● **Page extract**
========

This project investigated how new knowledge emerges from the originally separate traditions of astronomy, astrology and mathematics in a transformation and innovation process. The investigations are based on the research results obtained in research group (D-1) Space of Nature.
Research
In three sub-projects, the aim was to analyse which procedural, theoretical or empirical knowledge resources are involved in innovation and how innovations are created through new combinations and applications of existing procedures and knowledge in ancient astronomy and astrology. What the case studies have in common is that they deal with transformation and innovation processes in knowledge resources involving at least two separate astronomical, astrological or mathematical traditions.
Late Babylonian mathematics in the context of astronomy
Mathieu Ossendrijver
Along with mathematical astronomy, Late Babylonian (LB) scholars (400-50 BCE) also pursued a range of more narrowly mathematical topics. Partly due to the small size of the LB mathematical corpus (ca. 60 tablets and fragments), mathematics remains a badly understood area of LB scholarship. Research in the project (D-1-1) Mathematical astronomy in Babylonia has revealed that LB mathematics and astronomy were more intricately connected than previously thought, in particular due to the discovery of geometrical methods within the astronomical procedures. The purpose of this project was to shed further light on the interaction between LB mathematical and astronomical practices by focussing on the mathematical corpus. In D-1-1 a few accidentally discovered unknown LB mathematical tablets were studied and published. However, a dedicated search for unpublished LB mathematical texts has recently become possible due to the availability, since October 2016, of an unpublished digital catalogue of the “Babylon collection” of the British Museum, which is the main repository of LB scholarly texts. A preliminary search in this catalogue has already yielded about a dozen unpublished and previously unknown LB mathematical tablets.
A selection of unpublished LB mathematical tablets were edited, investigated and will be published. The purpose is (1) to identify areas of change with regard to Old Babylonian mathematical practices (1800-1600 BCE), (2) to explore if and how these changes can be correlated to developments in LB astronomy, and (3) to identify possible astronomical applications of the methods that are attested in the mathematical texts.
The hermeneutics of sign and number in Late Babylonian astrology
Marvin Schreiber
Some features of cuneiform texts from the 1st Millennium, mostly astrological, are the use of astrological-numerological calculation schemes, the writing of specific signs and words with numerals, and a system which offers new interpretations of signs by means of the numerical writing, and also adding further associations and links. This mixture of astrology, numerology and lexicography still awaits a complete description and an explanation of its underlying hermeneutics of numerals and signs. It seems partly linked to Late Babylonian zodiology. In this form of astral science it was possible to read a certain number either as a sign for a month of the calendar or as a sign for the corresponding zodiac sign. New texts which promise a better understanding of this barely studied field were found during the work on the dissertation “(D-1-5-1) Die Astrologische Medizin der spätbabylonischen Zeit” about astrological medicine.
A study of the new material shed further light on Late Babylonian scholarship and worldview, and the astrological influence on it. Other related text groups that are already known are the so-called ‘number-syllabaries’, the explanatory text i-nam-giš-ḫur-an-ki-a and some divinatory texts that express the omens in numbers. Relations of these texts with the new ones were also explored.
Byzantine astronomy between tradition and innovation: Leontius´ treatis On the construction of an Aratean globe
Fabio Guidetti
Fabio Guidetti worked on the history of ancient astronomy, particularly on the transmission of Graeco-Roman scientific knowledge into the Western and Byzantine middle ages, and on the interaction between written (descriptive) and visual (cartographical) information in astronomical manuscripts. Within this project he examined the coexistence of tradition and innovation in mediaeval science through the study of a middle-Byzantine astronomical text, the treatise On the construction of a celestial sphere by Leontius Mechanicus. This text, of which Guidetti prepared a new commented edition and translation, aims at integrating the prestigious tradition of Hellenistic astronomy, as transmitted in the Phenomena of Aratus, with the new information derived by the contact with Arab and Persian astronomers, and the new observations of the sky carried out by them. The publication will make available to scholars a hitherto neglected text, which shows a remarkable awareness of the historical development of scientific knowledge, as well as an effort toward the integration between traditional authorities and newly improved information.

========

● **Supplied data**
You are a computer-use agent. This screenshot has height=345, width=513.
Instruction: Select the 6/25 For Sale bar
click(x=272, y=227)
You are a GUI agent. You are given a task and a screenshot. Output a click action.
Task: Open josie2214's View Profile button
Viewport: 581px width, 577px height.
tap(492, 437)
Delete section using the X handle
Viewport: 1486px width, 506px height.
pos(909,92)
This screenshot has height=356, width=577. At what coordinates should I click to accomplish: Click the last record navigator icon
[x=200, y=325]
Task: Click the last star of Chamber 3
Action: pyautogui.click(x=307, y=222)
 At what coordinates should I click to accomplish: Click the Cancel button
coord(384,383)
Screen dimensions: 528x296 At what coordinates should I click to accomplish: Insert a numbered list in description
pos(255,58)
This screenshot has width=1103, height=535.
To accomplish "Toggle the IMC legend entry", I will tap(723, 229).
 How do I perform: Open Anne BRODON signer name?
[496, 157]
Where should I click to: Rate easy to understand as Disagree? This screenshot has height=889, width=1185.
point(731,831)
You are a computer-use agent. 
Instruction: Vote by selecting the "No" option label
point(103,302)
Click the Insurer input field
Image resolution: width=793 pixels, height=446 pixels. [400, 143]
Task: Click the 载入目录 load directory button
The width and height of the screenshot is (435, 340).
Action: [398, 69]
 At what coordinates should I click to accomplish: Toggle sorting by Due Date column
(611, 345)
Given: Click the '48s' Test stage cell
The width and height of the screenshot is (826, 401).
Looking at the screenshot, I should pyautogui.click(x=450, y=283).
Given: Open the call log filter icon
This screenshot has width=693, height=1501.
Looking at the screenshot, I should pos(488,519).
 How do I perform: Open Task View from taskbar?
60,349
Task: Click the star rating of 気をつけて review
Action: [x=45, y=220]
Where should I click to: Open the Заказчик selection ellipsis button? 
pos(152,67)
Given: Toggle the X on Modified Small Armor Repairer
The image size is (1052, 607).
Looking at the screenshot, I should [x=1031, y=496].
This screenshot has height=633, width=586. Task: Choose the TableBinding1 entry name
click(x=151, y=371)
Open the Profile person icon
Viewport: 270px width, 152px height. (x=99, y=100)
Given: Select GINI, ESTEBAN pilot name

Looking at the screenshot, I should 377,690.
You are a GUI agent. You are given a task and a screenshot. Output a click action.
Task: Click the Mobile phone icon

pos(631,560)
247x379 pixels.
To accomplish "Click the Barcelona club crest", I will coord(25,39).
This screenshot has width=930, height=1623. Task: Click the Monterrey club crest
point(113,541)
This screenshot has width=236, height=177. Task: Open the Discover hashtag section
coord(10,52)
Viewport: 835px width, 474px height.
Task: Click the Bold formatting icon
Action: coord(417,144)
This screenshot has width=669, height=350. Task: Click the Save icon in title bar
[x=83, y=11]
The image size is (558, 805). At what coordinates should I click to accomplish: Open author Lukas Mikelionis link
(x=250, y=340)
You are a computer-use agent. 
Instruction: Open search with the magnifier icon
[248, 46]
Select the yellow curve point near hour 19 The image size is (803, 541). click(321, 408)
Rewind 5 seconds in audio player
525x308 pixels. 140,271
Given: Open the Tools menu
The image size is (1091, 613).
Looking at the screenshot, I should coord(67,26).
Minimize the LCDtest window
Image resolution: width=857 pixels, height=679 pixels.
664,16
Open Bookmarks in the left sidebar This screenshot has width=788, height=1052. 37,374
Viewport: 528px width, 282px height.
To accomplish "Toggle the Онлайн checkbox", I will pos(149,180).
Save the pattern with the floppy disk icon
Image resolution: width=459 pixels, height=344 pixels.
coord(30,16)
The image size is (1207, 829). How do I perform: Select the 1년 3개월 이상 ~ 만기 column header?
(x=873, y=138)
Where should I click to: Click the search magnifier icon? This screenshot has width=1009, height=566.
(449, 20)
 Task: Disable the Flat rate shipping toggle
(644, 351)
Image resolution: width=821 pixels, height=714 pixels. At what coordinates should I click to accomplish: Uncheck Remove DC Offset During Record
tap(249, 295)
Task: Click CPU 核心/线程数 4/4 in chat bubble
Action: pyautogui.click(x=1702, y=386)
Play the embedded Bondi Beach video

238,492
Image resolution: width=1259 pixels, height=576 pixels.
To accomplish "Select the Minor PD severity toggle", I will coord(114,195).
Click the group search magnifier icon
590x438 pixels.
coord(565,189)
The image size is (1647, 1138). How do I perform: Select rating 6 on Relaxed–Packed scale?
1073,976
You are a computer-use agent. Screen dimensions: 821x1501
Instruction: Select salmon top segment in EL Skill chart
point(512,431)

========

● **What this exercise asks**
**1)** According to the project description, why did a dedicated search for unpublished Late Babylonian mathematical texts become possible?
**2)** Condense the paragraph of the project description that begins "Fabio Guidetti worked on the history of ancient astronomy" while retaining its main facts.
**3)** Answer the following questions using the project description.
(a) During which years were the Late Babylonian scholars active?
(b) To which period are the Old Babylonian mathematical practices dated?
(c) In whose Phenomena was the tradition of Hellenistic astronomy transmitted?

● **Answer list**
**1)** Since October 2016, an unpublished digital catalogue of the British Museum's "Babylon collection" has been available. That collection is the main repository of Late Babylonian scholarly texts.

**2)** Fabio Guidetti studied the history of ancient astronomy. His work focused on the transmission of Graeco-Roman scientific knowledge into the Western and Byzantine Middle Ages and on the interplay between written and visual information in astronomical manuscripts. In this project he examined tradition and innovation in mediaeval science through Leontius Mechanicus's middle-Byzantine treatise On the construction of a celestial sphere, for which he prepared a new commented edition and translation. The treatise combines the Hellenistic tradition transmitted in Aratus's Phenomena with new information and observations from Arab and Persian astronomers. The publication will make this neglected text available to scholars. The text is aware of how scientific knowledge develops historically and seeks to integrate traditional authorities with improved information.

**3)**
(a) 400-50 BCE.
(b) 1800-1600 BCE.
(c) Aratus.